As a Climate Leadership Fellow with Young Evangelicals for Climate Action, I firmly believe that Calvin must continue to strengthen its commitment to climate action because of our Christian mission. Indeed, we cannot profess to be Christ-followers, justice-seekers, or shalom-bringers if we turn a blind eye to the detrimental effects of climate change. Climate change, which is driven by increasingly high human-induced greenhouse gas emissions, threatens the health and wellbeing of our human and nonhuman neighbors whom we are called to love. The United Nations and the National Aeronautics and Space Administration state that the unprecedented rate of warming of Earth’s climate is producing a multitude of consequences. Climate change contributes to water shortages, increases the frequency and intensity of extreme weather events, makes it more challenging to produce food for people and livestock, contributes to rising sea levels and disrupts ecological health and resilience.

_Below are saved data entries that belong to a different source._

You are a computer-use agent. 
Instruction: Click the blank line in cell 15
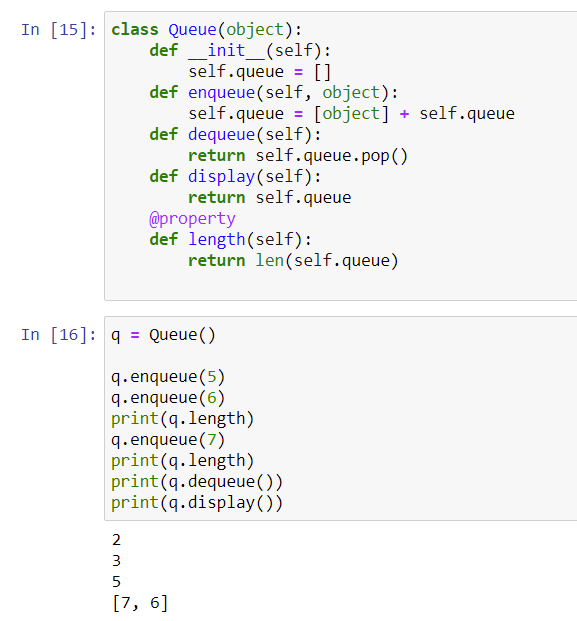click(341, 282)
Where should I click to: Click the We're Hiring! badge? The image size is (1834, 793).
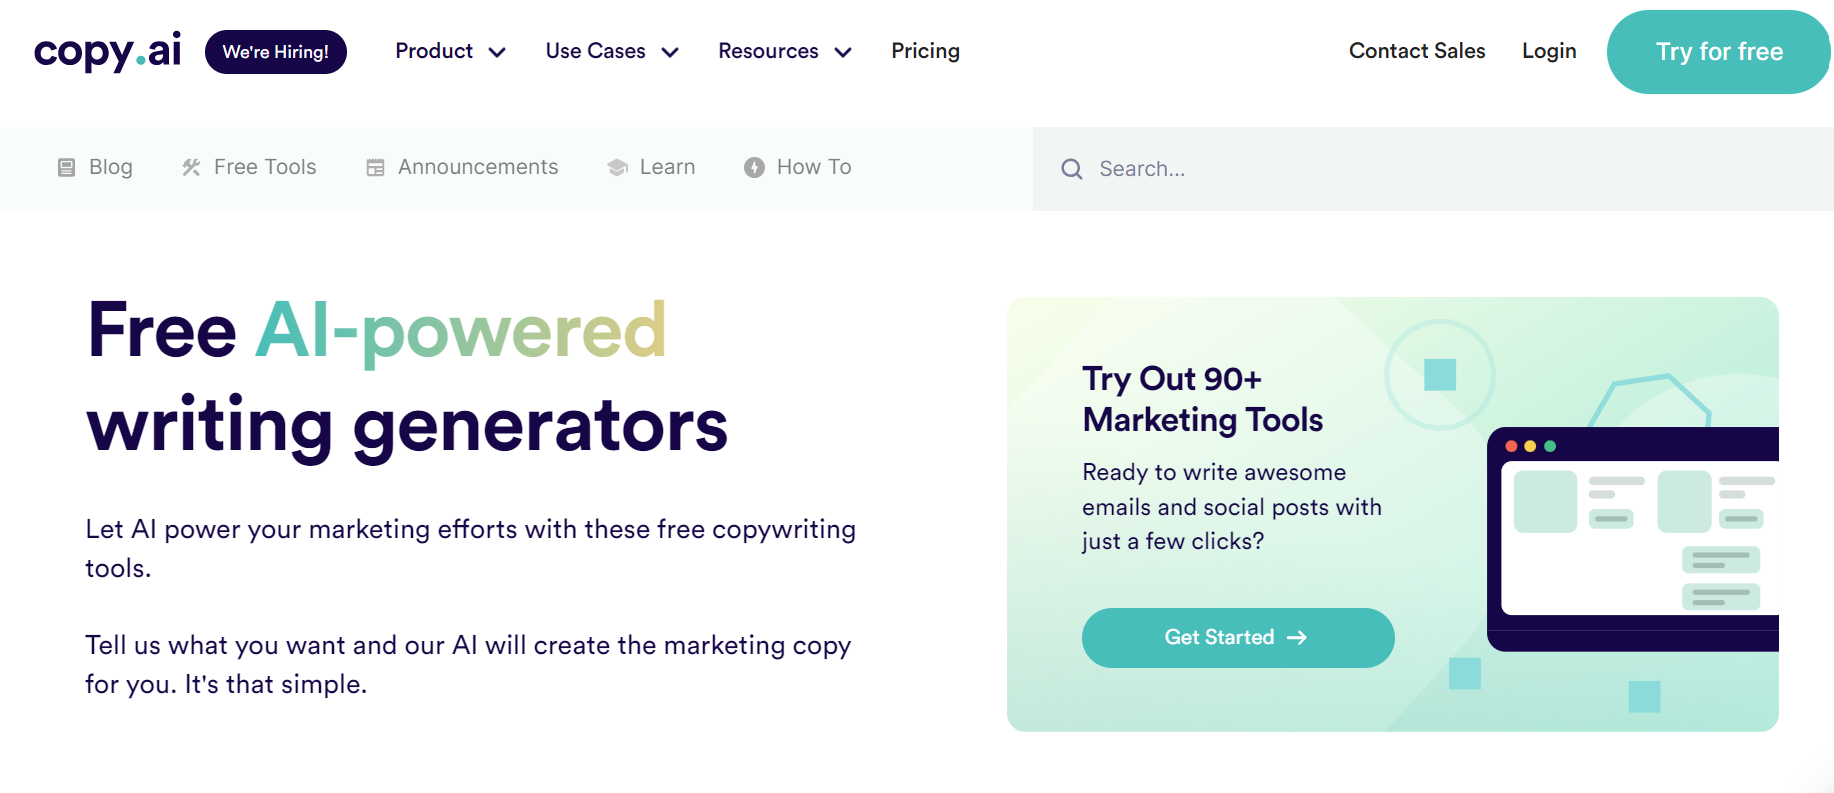pyautogui.click(x=276, y=52)
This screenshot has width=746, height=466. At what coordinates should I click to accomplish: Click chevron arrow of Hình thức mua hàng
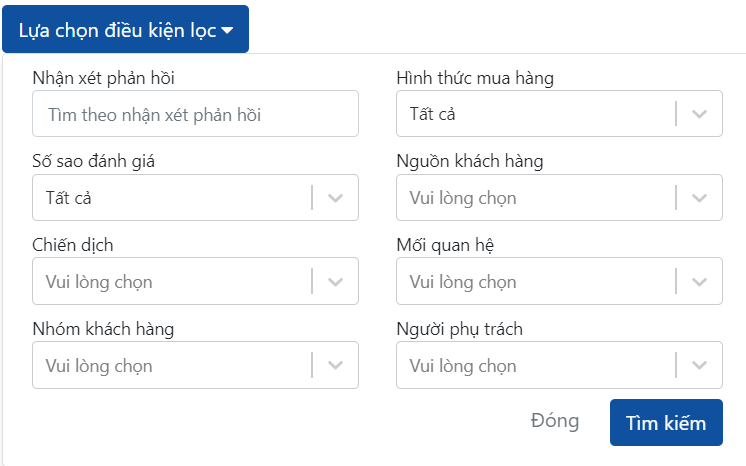pyautogui.click(x=700, y=114)
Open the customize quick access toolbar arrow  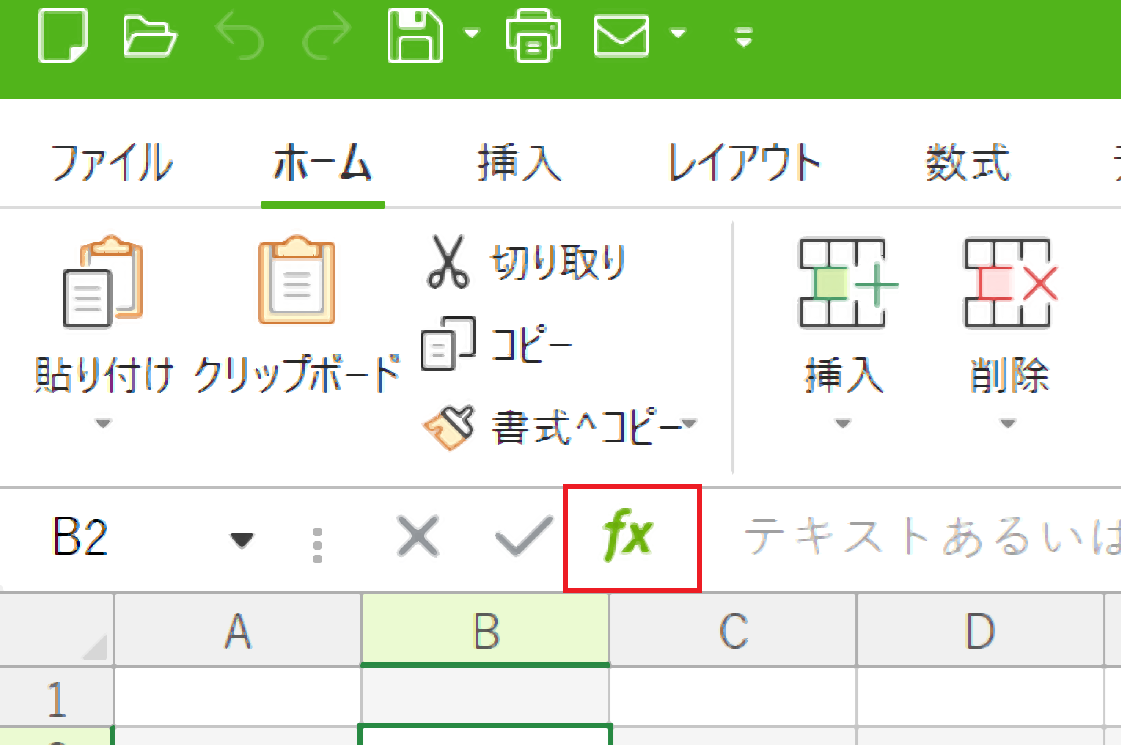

The Intergovernmental Panel on Climate Change reports that the effects of climate change are already damaging the lives of so many people and creatures around the globe, and these effects will continue to worsen if we fail to take action now.

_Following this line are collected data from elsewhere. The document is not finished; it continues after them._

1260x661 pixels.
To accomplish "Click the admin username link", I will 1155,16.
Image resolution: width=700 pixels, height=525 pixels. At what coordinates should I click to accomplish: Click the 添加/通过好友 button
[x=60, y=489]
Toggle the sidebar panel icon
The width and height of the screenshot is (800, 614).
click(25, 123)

Calvin has already begun the work of achieving carbon neutrality, but it is imperative that this work be supported and continued in the future. When President LeRoy signed the climate commitment, Calvin commissioned the Sustainability Charter Taskforce, a committee which outlined a plan for achieving the goals of the Climate Commitment and explained why sustainability is a core value of Calvin University. The committee recommended that the university commit to achieving carbon neutrality in 40 years, by 2057. In order to achieve that goal, the institution’s progress is monitored every year and steps are being taken toward both decreasing the amount of carbon the university emits and increasing the amount of carbon it sequesters.
Included in the task force’s report titled “Environmental Sustainability: A Roadmap for Calvin College” is an explanation of why sustainability is central to Calvin’s mission. It references the prophet Micah and his well-known command to act justly, love mercy and walk humbly with God. Sustainability, it says, is an important part of doing just that: “The three dimensions of sustainability — ecology, equity, and economy — are part and parcel of this command. Consequently, they are part and parcel of the college mission to train men and women to be agents of renewal in God’s world.”
“Creation care is rooted in who we are and what we do,” declares the opening statement of the sustainability page of Calvin’s website. “We want renewing God’s good earth to be a way of life, so we make sustainability a priority — as an educational goal and an institutional value. We’re committed to learning how to be good caretakers of creation on our campus and around the globe.” If this is true, Calvin must ensure that its next president not only understands the institution’s commitment to sustainability and how it relates to Calvin’s mission, but that they share this commitment to creation care and will help the university continue to pursue climate action in the coming years. Let’s not waste this opportunity to strengthen our commitment to seeking justice, loving mercy and walking humbly with our Creator.